*练习说明*.
**a)** 请把数组题目中从“For example, if”一直到“operations to it?”的这一段原样重新抄写一遍。
**b)** 在数组题目的例子中，a=[1,6,1,1,4,4]，选择i=1、j=5之后，数组变成了什么？
**c)** 请从这道关于数组删除操作的题目最后一句之后接着往下写。

*题目原文*.
══════════

You are given an array a of length n consisting of integers. You can apply the following operation, consisting of several steps, on the array a zero or more times:
you select two different numbers in the array ai and aj;
you remove i-th and j-th elements from the array.
For example, if n=6 and a=[1,6,1,1,4,4], then you can perform the following sequence of operations:
select i=1,j=5. The array a becomes equal to [6,1,1,4];
select i=1,j=2. The array a becomes equal to [1,4].
What can be the minimum size of the array after applying some sequence of operations to it?
Input
The first line contains a single integer t (1≤t≤104). Then t test cases follow.
The first line of each test case contains a single integer n (1≤n≤2⋅105) is length of the array a.
The second line of each test case contains n integers a1,a2,…,an (1≤ai≤109).
It is guaranteed that the sum of n over all test cases does not exceed 2⋅105.
Output
For each test case, output the minimum possible size of the array after applying some sequence of operations to it.
Example Input
5
6
1 6 1 1 4 4
2
1 2
2
1 1
5
4 5 4 5 4
6
2 3 2 1 3 1
Output
2
1
题意:在数组中选择两个不同的数字,然后移除,直到不能选择,看看数组中剩下多少个数,数组可以为空。

══════════

*所给数据*.
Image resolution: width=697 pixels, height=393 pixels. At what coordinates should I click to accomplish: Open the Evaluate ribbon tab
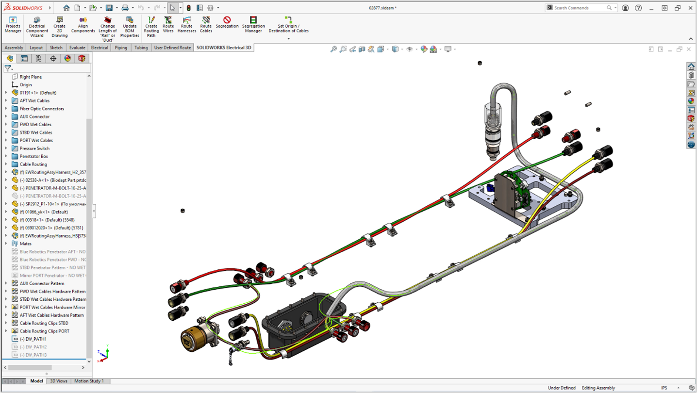click(77, 48)
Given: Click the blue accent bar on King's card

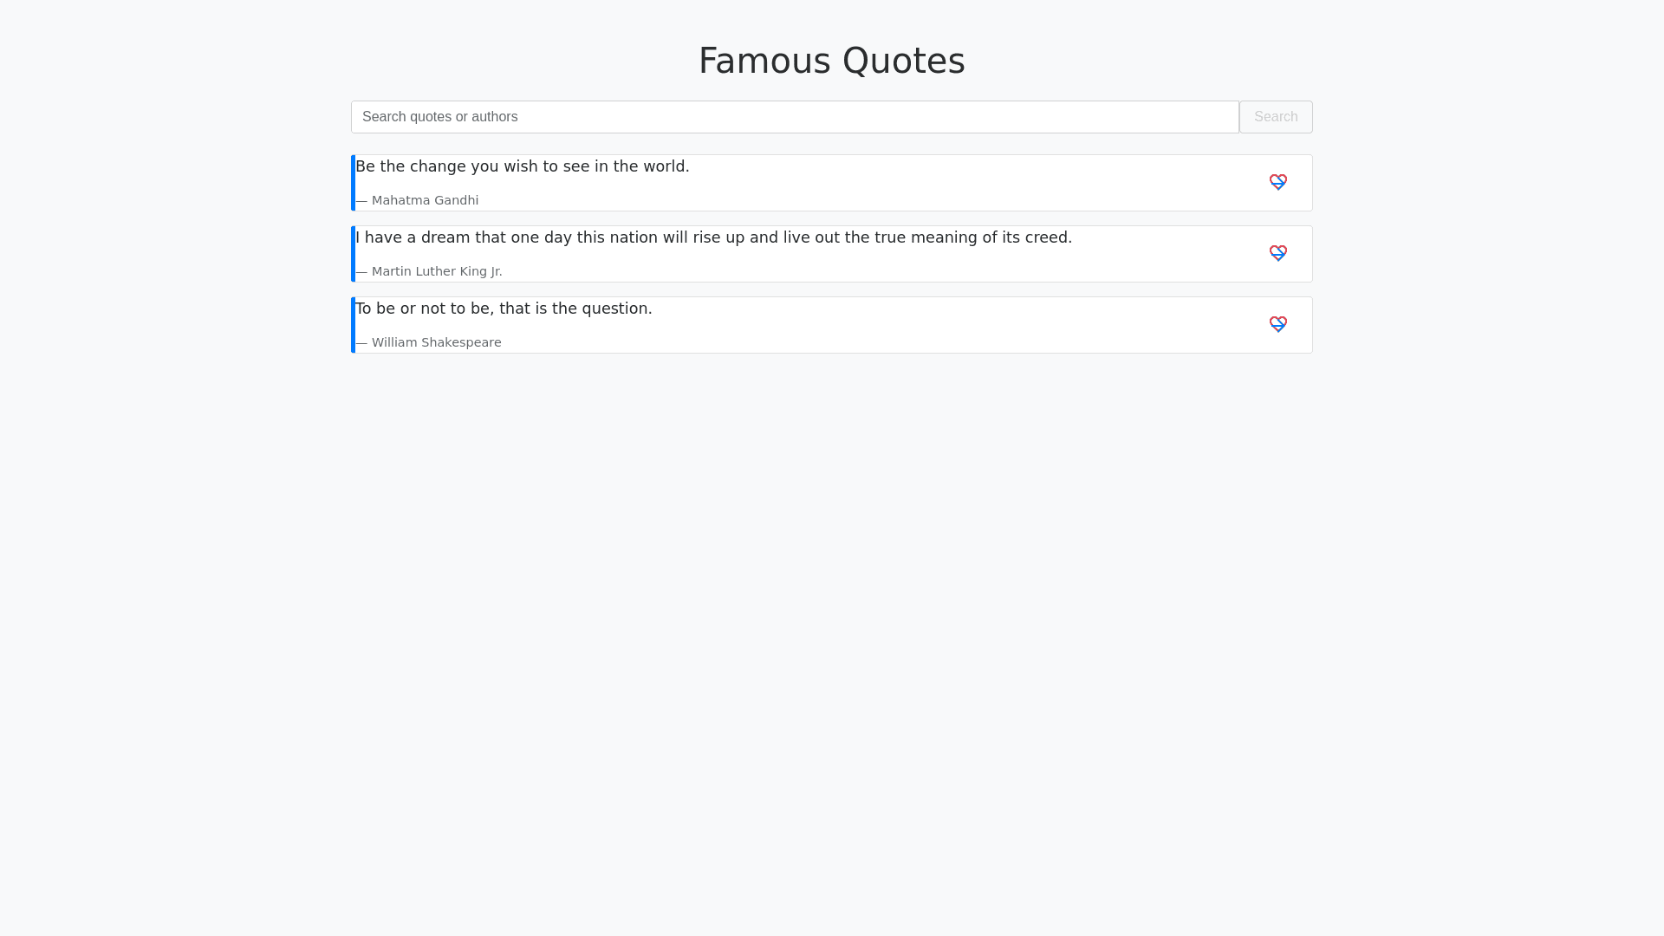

══════════

*参考答案*.
**a)**
For example, if n=6 and a=[1,6,1,1,4,4], then you can perform the following sequence of operations:
select i=1,j=5. The array a becomes equal to [6,1,1,4];
select i=1,j=2. The array a becomes equal to [1,4].
What can be the minimum size of the array after applying some sequence of operations to it?

**b)** 数组变为[6,1,1,4]。

**c)**
1、只有一种数字,答案为该数字数量。
2、两种数字,答案为大的数量减去小的数量。
3、三种数字,假设数量从小到大排序 s1 s2 s3 ,可以知道当s1+s2<=s3, 答案为s3-(s1+s2)。
4、当 s1+s2>s3 ,如果(s1+s2+s3)%2 == 0,答案为0,
5、(s1+s2+s3)%2 == 1,答案为1。然后对于数字种数为3个以上的情况,其实都可以转化为3个的情况。
AC代码:
#include<stdio.h>
#include<string.h>
#include<math.h>
#include<stdlib.h>
#include<queue>
#include<stack>
#include<algorithm>
using namespace std;
typedef long long ll;
const int maxn=2*1e5+10;
ll a[maxn];
int main()
{
ll t,n,i;
scanf("%d",&t);
while(t--)
{
scanf("%lld",&n);
for(i=0; i<n; i++)
scanf("%lld",&a[i]);
sort(a,a+n);
ll k=1,maxx=0;
for(i=1; i<n; i++)
{
if(a[i]==a[i-1])
k++;
else
{
maxx=max(k,maxx);
k=1;
}
}
maxx=max(k,maxx);//求最多元素的个数
k=maxx-(n-maxx);
if(k<0&&n%2==0)
k=0;
else if(k<0&&n%2!=0)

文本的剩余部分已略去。